Abstract

Between 1990 to 1994, 6 TSP/HAM patients, 3 women and 3 men with an average age of 57.1 years (39 to 76 years old), who died in the Salvador Hospital were submitted to postmortem examination. The mean time of paraparesis was 7 years (3 to 17 years), and 2 patients had pseudobulbar signs. Three cases had macroscopic atrophy of the spinal cord. Histologically, all cases had lesions in the pyramidal tracts and 4 cases showed somatotopic lesions of the Goll's tracts which followed a ''dying back'' ascendant and descendant distribution, respectively. In 2 cases, both of which had intellectual impairment, demyelination of the subcortical and parathalamic areas was observed without U fiber involvement.
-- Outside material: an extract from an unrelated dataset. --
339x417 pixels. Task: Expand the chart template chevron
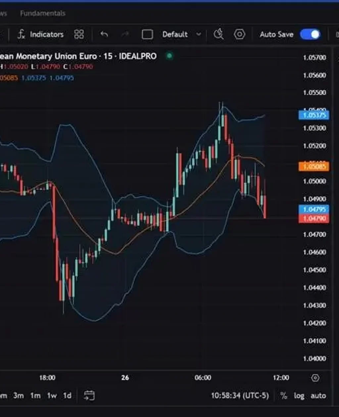point(198,34)
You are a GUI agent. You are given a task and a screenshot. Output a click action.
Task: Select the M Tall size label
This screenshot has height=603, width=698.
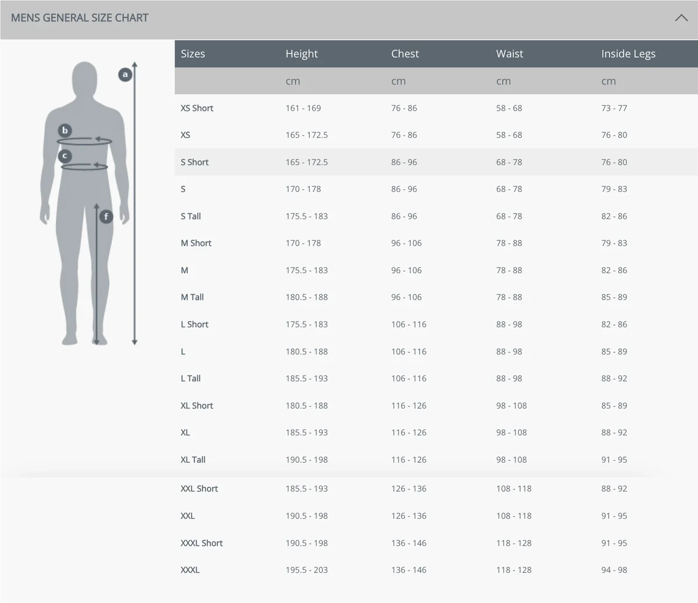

Abnormal vessels with gross thickening of the adventitia, many of them with lymphocytic cuffs, were seen everywhere, especially in the spinal cord, brain stem, midbrain and meninges, but no relation between these findings and the parenchymal lesions was observed. Also, in the cases with posterior column involvement, neuronal changes and proliferation of satellite cells in the dorsal ganglia were found. All cases showed histological sialoadenitis and none had inflammatory muscle changes. We conclude that the lesions affected the neuraxis in a systemic axial fashion as in degenerative diseases, and did not seem to be secondary to vascular or inflammatory abnormalities.